= LA CONSIGNA =
Reproduzca textualmente el fragmento del hilo del foro que empieza en las palabras "## asterión (Feb" y termina después de "elbrujo (Feb 25, 2010)".
:: TEXTO PROPUESTO ::
# ¿Alguien sabe como hacer un medidor de contaminación electromagnetica?



## asterión (Feb 25, 2010)

Pues eso amigos, todos sabemos que hay legislatura en varios paises, pero como puedo saber si lo cumplen? Vi un articulo en un saber electronica, pero no trae el hex, ni lo encuentro en la red.


----------



## elbrujo (Feb 25, 2010)

Y vos vas a controlar al estado? Primero habria que definir "contaminacion electromagnetica" desde que valores son perjudiciales con las debidas comprobaciones cientificas. Entiendo que estas hablando de radiacion no ionizante. Lee al respecto para que sepas que debes construir para poder medir todo el espectro radiolectrico.

Investiga tambien sobre  contaminacion de rayos cosmicos.

Me gustaria que tambien te preocupes en medir la contaminacion ambiente de CO2 y la contaminacion acustica. Postea cuando tengas la informacion para empezar tu proyecto.


----------



## alexus (Feb 25, 2010)

creo que es eso de los 6v por metro cubico, no??


----------



## elbrujo (Feb 26, 2010)

Con un medidor de campo...


----------



## el-rey-julien (Feb 26, 2010)

aca encontre algo ,ya lo tenia visto pero me costo encontrarlo en cual numero ,funciona con un walman o amplificador pequeno,
cuatro vueltas  L1 
(L2)es la que mas vueltas lleva
 alrededor de 250 μH. La precisa
valor no es crítico y que también podría ser
220 μH o 330 μH.
:::
:: ÍTEMS DEL CONJUNTO ::
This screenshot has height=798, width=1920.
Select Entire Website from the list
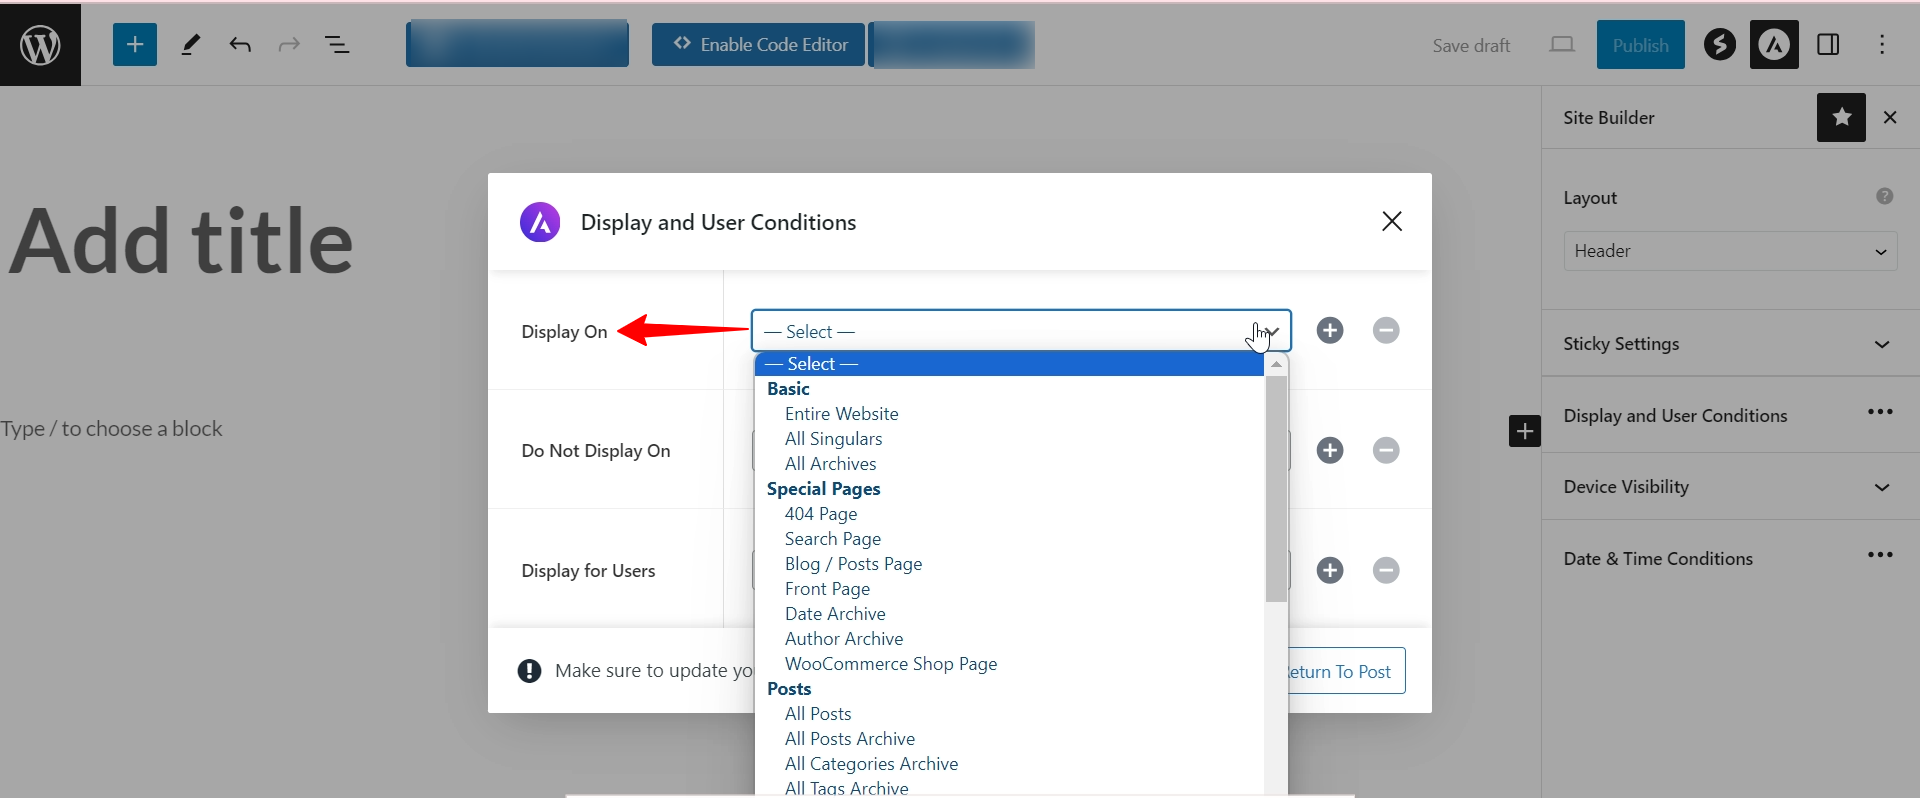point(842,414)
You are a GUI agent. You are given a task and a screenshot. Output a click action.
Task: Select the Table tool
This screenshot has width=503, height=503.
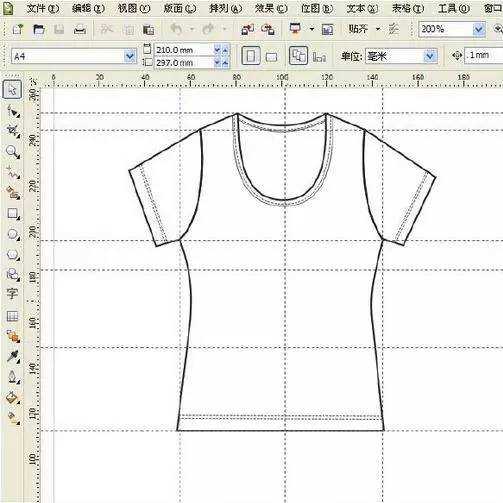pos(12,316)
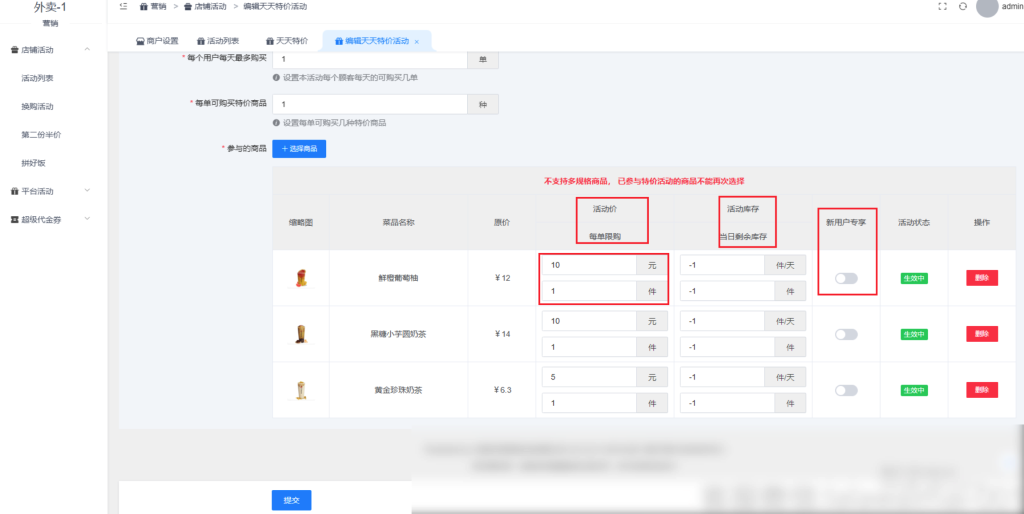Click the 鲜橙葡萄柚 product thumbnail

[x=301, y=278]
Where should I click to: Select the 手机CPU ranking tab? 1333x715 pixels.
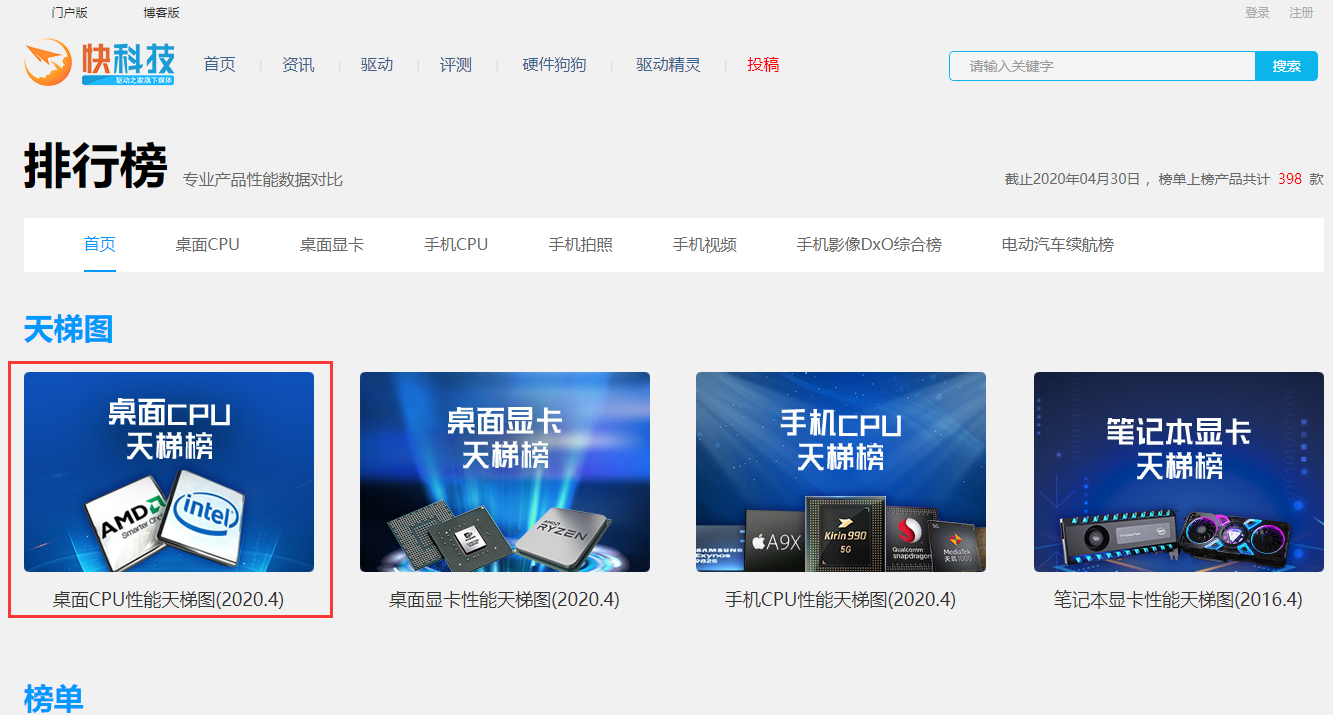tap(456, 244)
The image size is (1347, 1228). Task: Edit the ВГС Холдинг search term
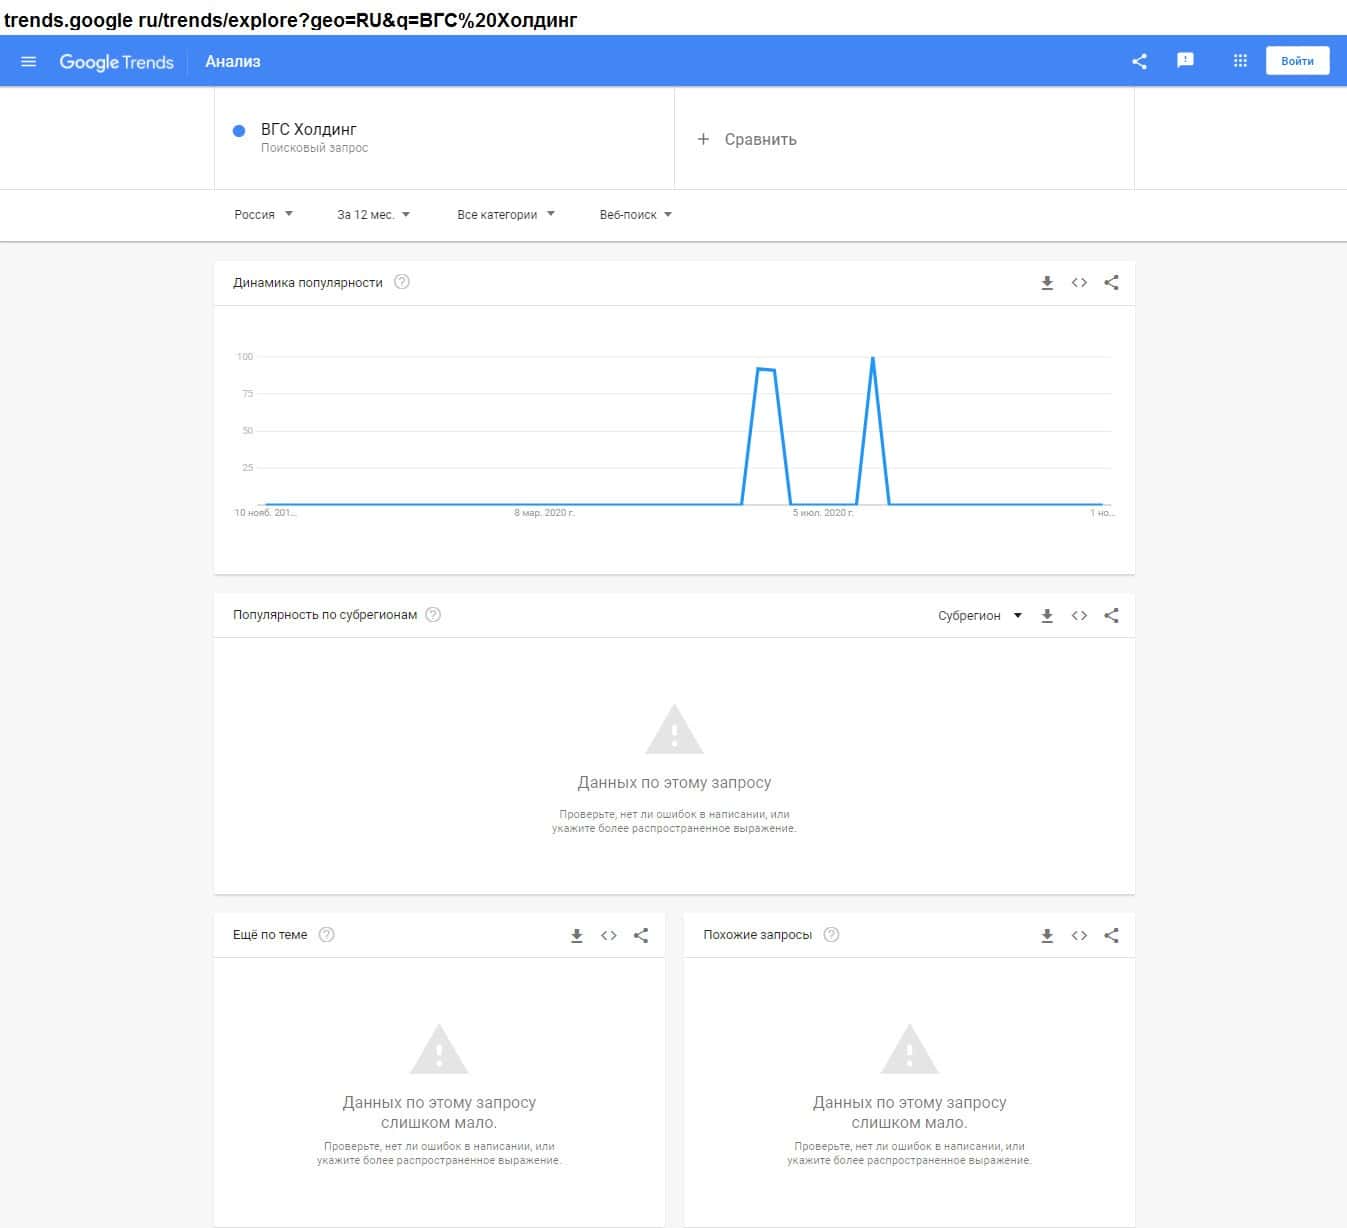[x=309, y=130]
:::
= SOLUCIÓN =
## asterión (Feb 25, 2010)

Pues eso amigos, todos sabemos que hay legislatura en varios paises, pero como puedo saber si lo cumplen? Vi un articulo en un saber electronica, pero no trae el hex, ni lo encuentro en la red.


----------



## elbrujo (Feb 25, 2010)